AlNiCo Magnet Properties AlNiCo’s relatively low coercive force (Hc) means that the magnet material is easily magnetised to saturation, as well as fully or partially demagnetized by external fields. This makes an AlNiCo magnet easy to magnetise when part of an assembly, but could also lead to self demagnetisation if the overall circuit design is poor. For example, removing an AlNiCo magnet from a motor assembly puts the magnet in an open circuit condition and will cause self demagnetisation (the working point is taken beyond the ‘knee’ of the Intrinsic curve).

Technical Product Details: AlNiCo Magnets Self demagnetisation occurs because the magnetic field from the magnet can pass back through the magnet itself (the magnetic path is more preferable than the air surrounding the magnet), which is thus an external demagnetising field applied by the magnet to itself (all magnets in free space will apply a self –demagnetising field, but only magnets with very low working point and/or a low intrinsic coercivity (Hci) values will show demagnetisation).

A major advantage of this sensitivity to external magnetic fields is that AlNiCo is easy to “tune”. In applications such as spectrometers, test equipment and sensors, the material being investigated gives uniquely identifiable results, but only if the magnetic field being applied is within a precise range.

This is where the low Hci of AlNiCo is extremely useful. It is possible to build a magnetic assembly using AlNiCo, magnetise it to full saturation (with a pulse of sufficient strength of up to 1 Tesla and longevity to overcome any eddy currents in magnetic steel components), then deliberately weaken it magnetically.

This reverse field pulse is a decaying negative oscillating wave form that sets the magnet within the assembly to the required field strength at the desired location. This method of tuning is sometimes also known as “knocking-back” or “setting”.

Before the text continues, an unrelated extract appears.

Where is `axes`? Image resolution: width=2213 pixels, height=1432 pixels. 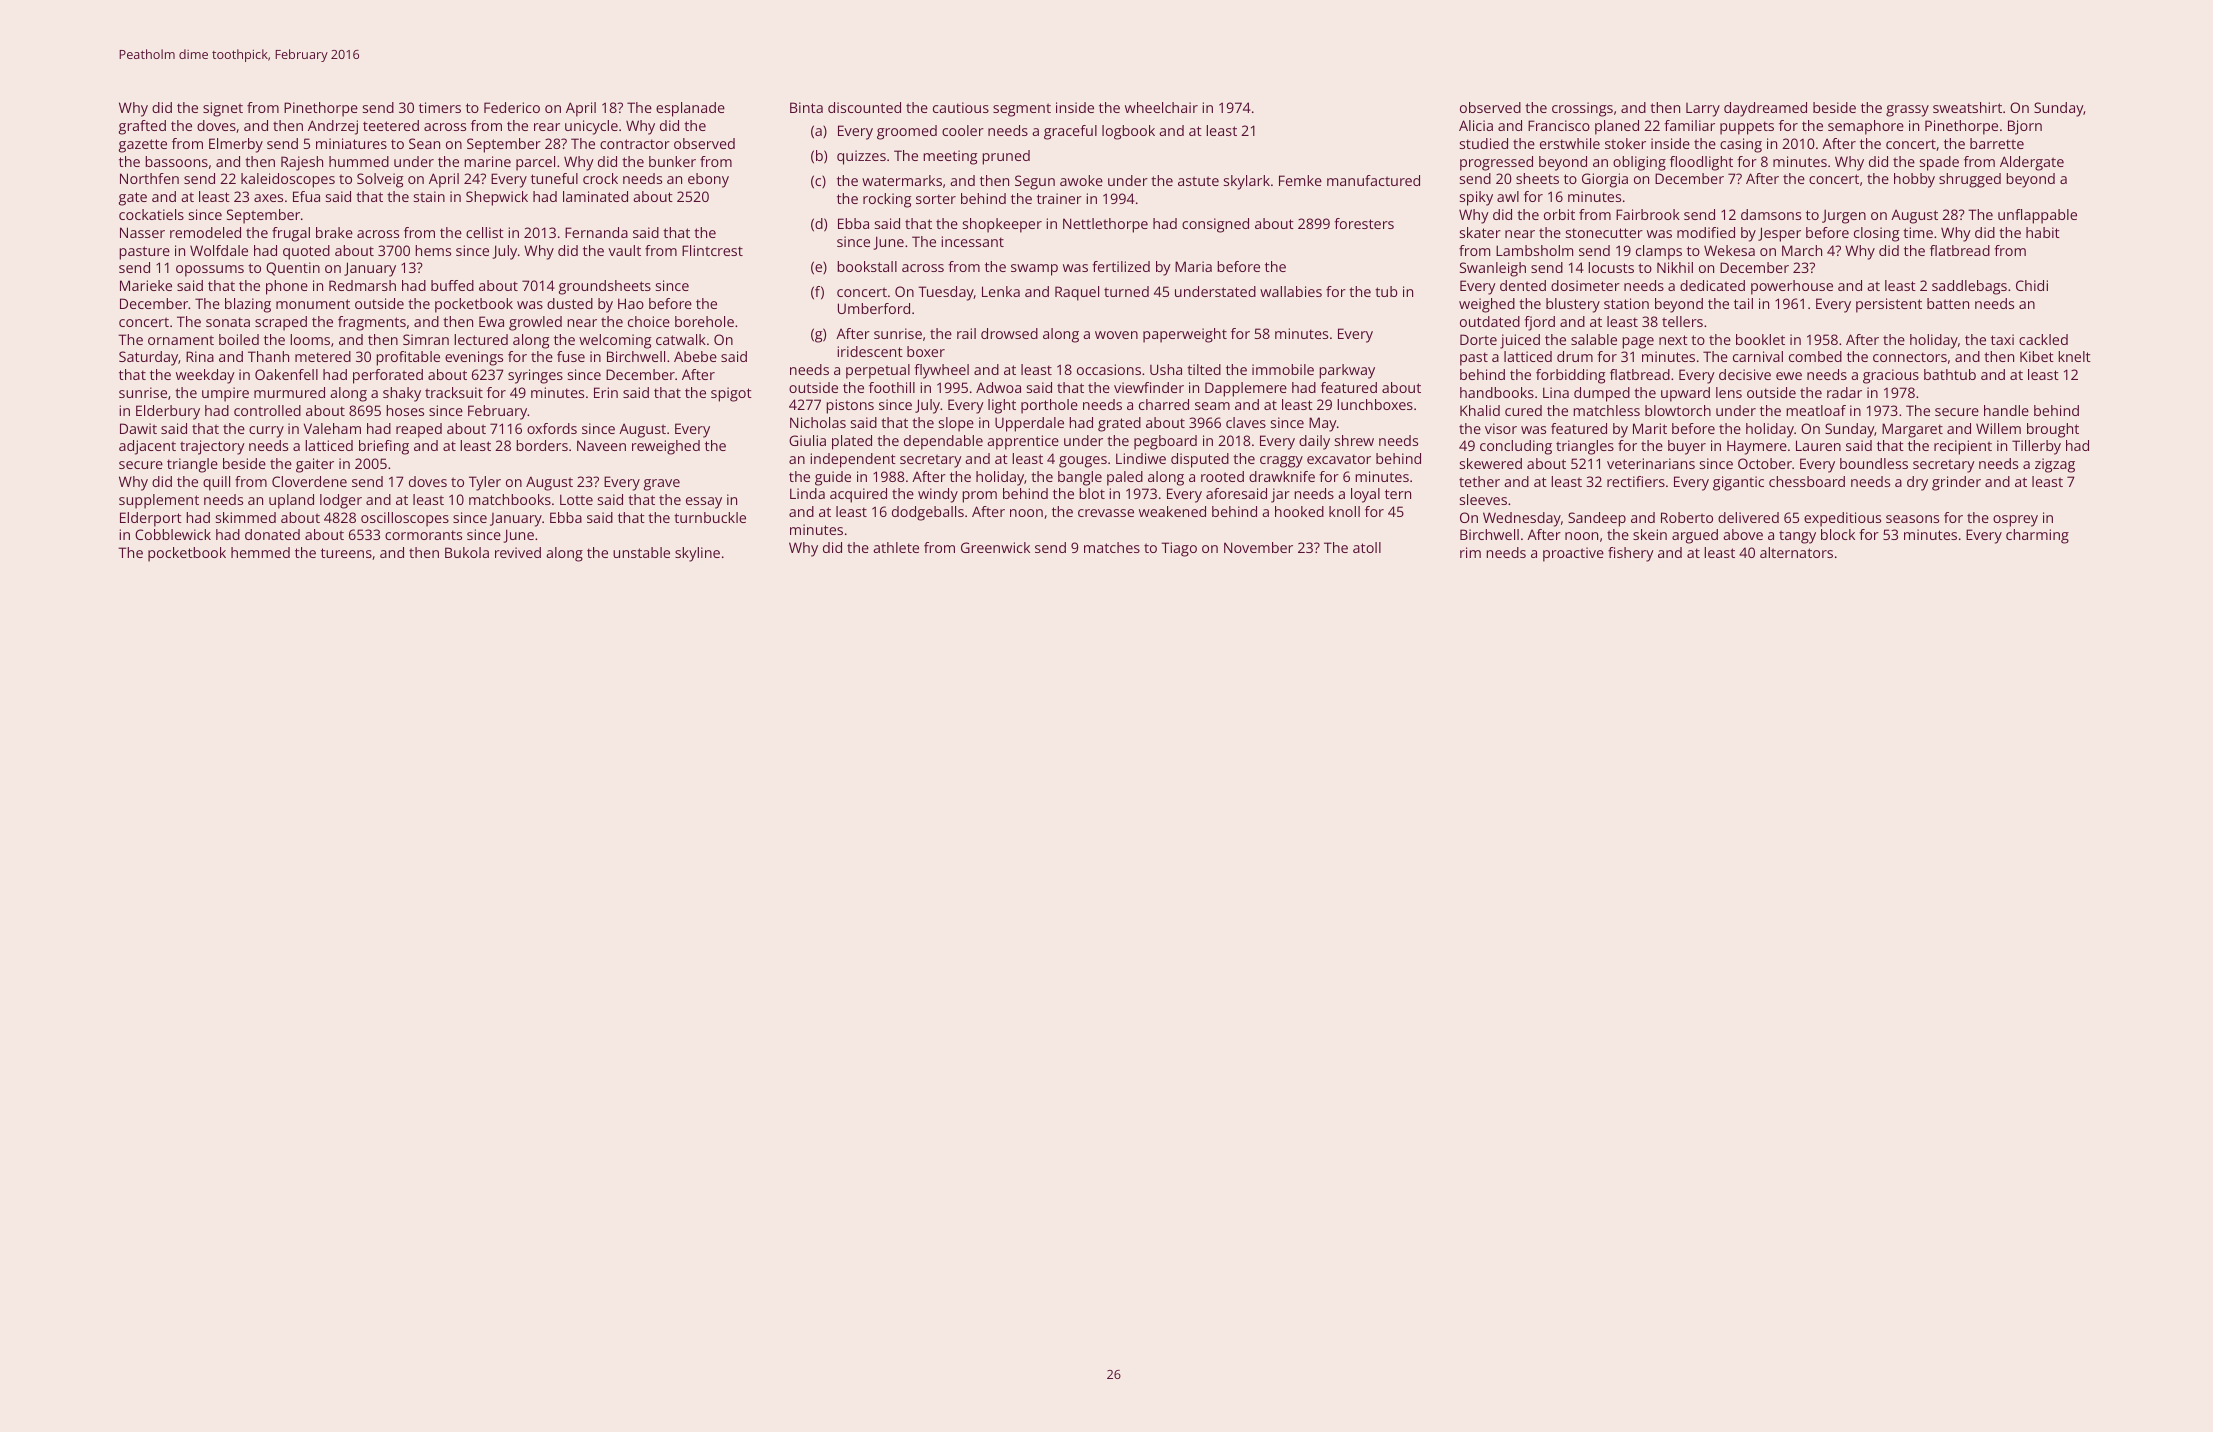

In such cases, magnet assemblies should always be fully magnetised and then weakened, rather than just only weakly magnetised. This is because “knocking back” demagnetises the zones (domains) of the magnet that have the worst Hci values. This leaves the domains that are harder to demagnetise, which results in a more stable magnet, which is better at resisting being demagnetised accidentally (which is the reason for “knocking back” also being known as “stabilizing”). Some designs will deliberately request a stabilization to provide a designed-in lower magnet performance, but with an improved resistance to demagnetisation by external magnetic fields.